In my youth I thought that Shangri-La sounded wonderful.  I wanted to go and live in Shangri-La and spend my days learning and living in a beautiful peaceful valley removed for the cares of the world. Today, I can not help but feel that it is the act of a coward. If Robert Conway is such a great diplomat and leader shouldn't he stay in the world and help save the world instead of giving up and hiding? Isn't it also a bit elitist to hide while the world self destructs only to come out after all is ashes to take over and "lead" the survivors in creating a new and better world in your image? Doesn't that sound like something a James Bond villain would do?

I really love this movie and it is a true classic.
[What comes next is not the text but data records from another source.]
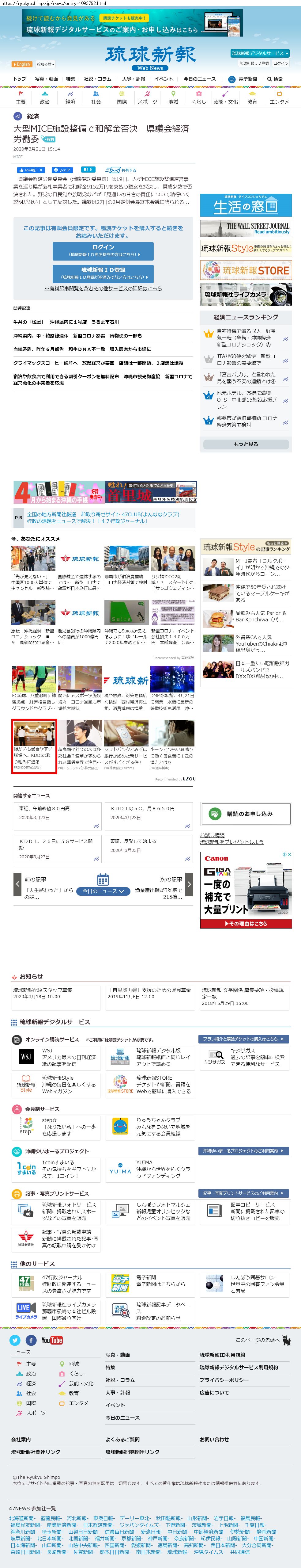This screenshot has height=1568, width=301.
Task: Expand the 今日のニュース blue dropdown button
Action: (103, 891)
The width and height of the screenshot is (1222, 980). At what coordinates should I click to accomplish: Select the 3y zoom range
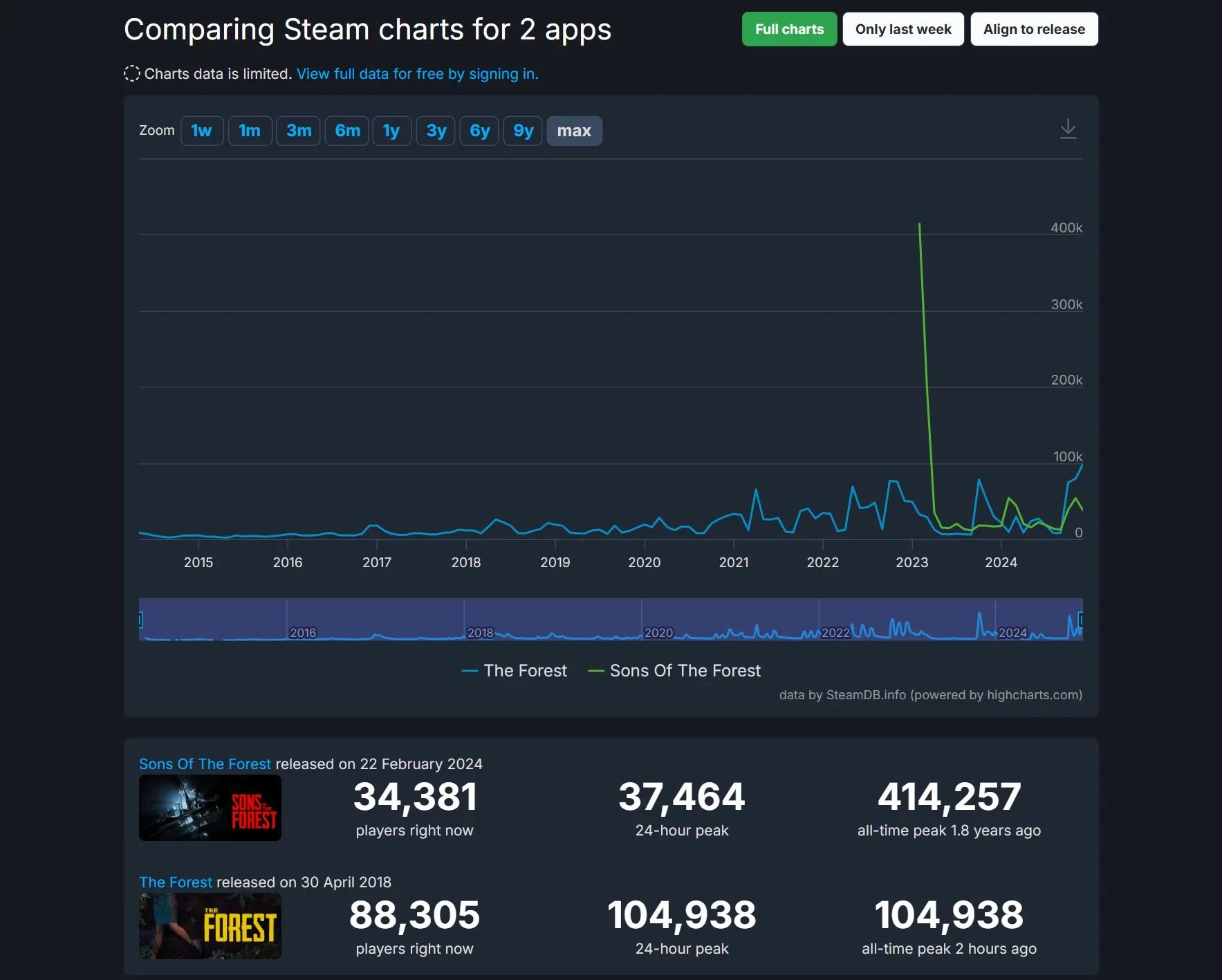pos(436,131)
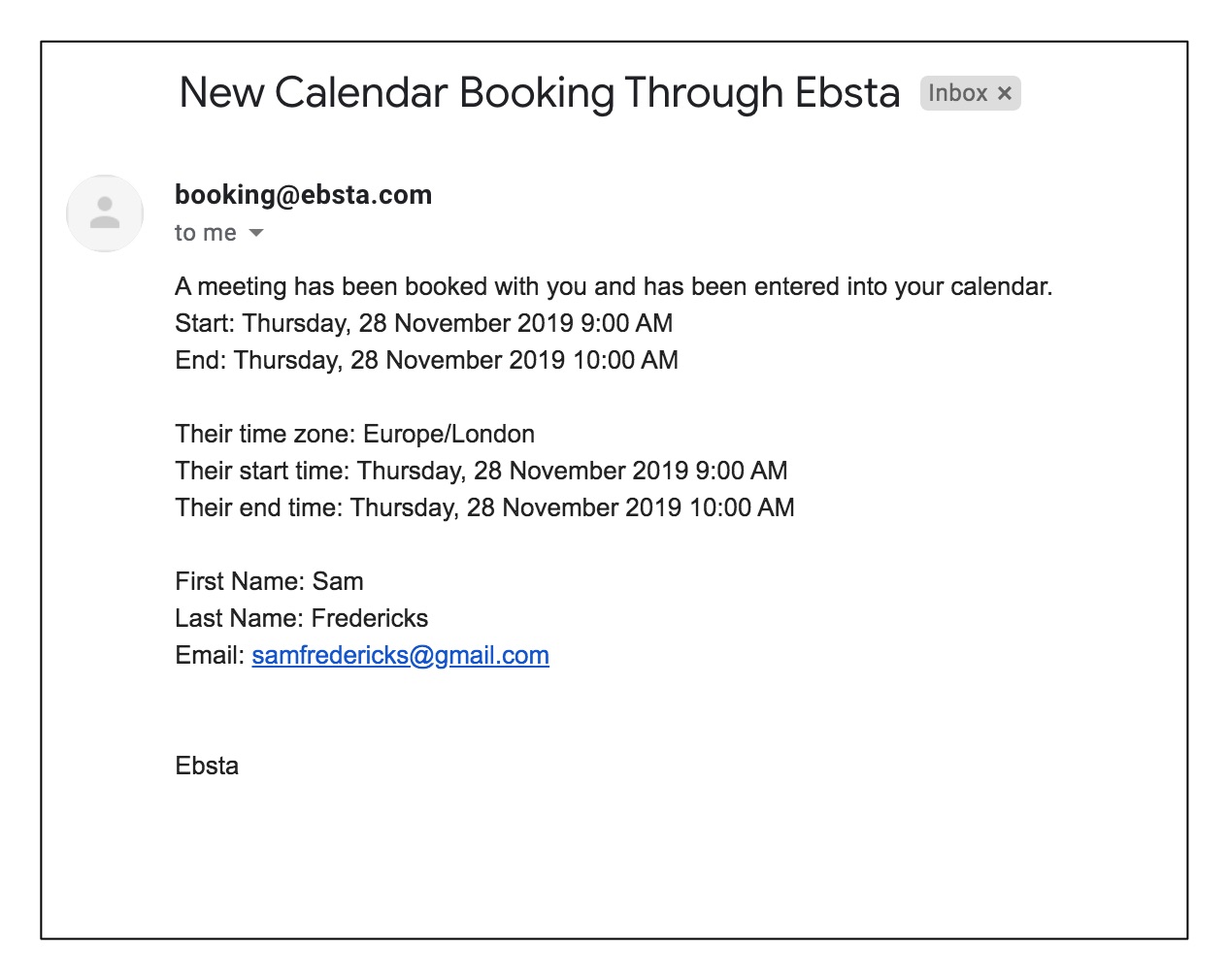The image size is (1229, 980).
Task: Open the samfredericks@gmail.com email link
Action: [x=400, y=656]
I may not think that hiding from the world in Shangri-La is a good solution for the worlds problems, but I would love to retire there. The fantasy of Shangri-La has become embedded in modern culture since the book was published in 1933 to this very day. 


The 1973 remake.
The early 1970s was one yet another period of time when people seemed to be ready to give up on humanity. The fantasy of Shangri-La must have seemed attractive enough to do a remake. Of course Hollywood had to add a twist to the remake, they made it into a musical! The cast was actually full of great actors but the movie was a disaster. It just didn't work and was a flop. You can find it on YouTube but it is chopped into 10 minute segments. I have included the movie's trailer so you can see just how awkward it is for yourself.  Tibetan monks singing 1970s Burt Baccarat songs, what could go wrong? 
I suggest you skip the remake and enjoy the 1937 version for yourself. Maybe you will want to live Shangri-La or maybe you will feel like I do that we can fix our world before it self destructs. Of course it is probably true that we all dream of our own Shangri-La, After all isn't the Federation of Star Trek in many ways a Shangri-La like place. Where there is no want, sickness, or war? Well at least until the bad guys show up and try to mess everything up.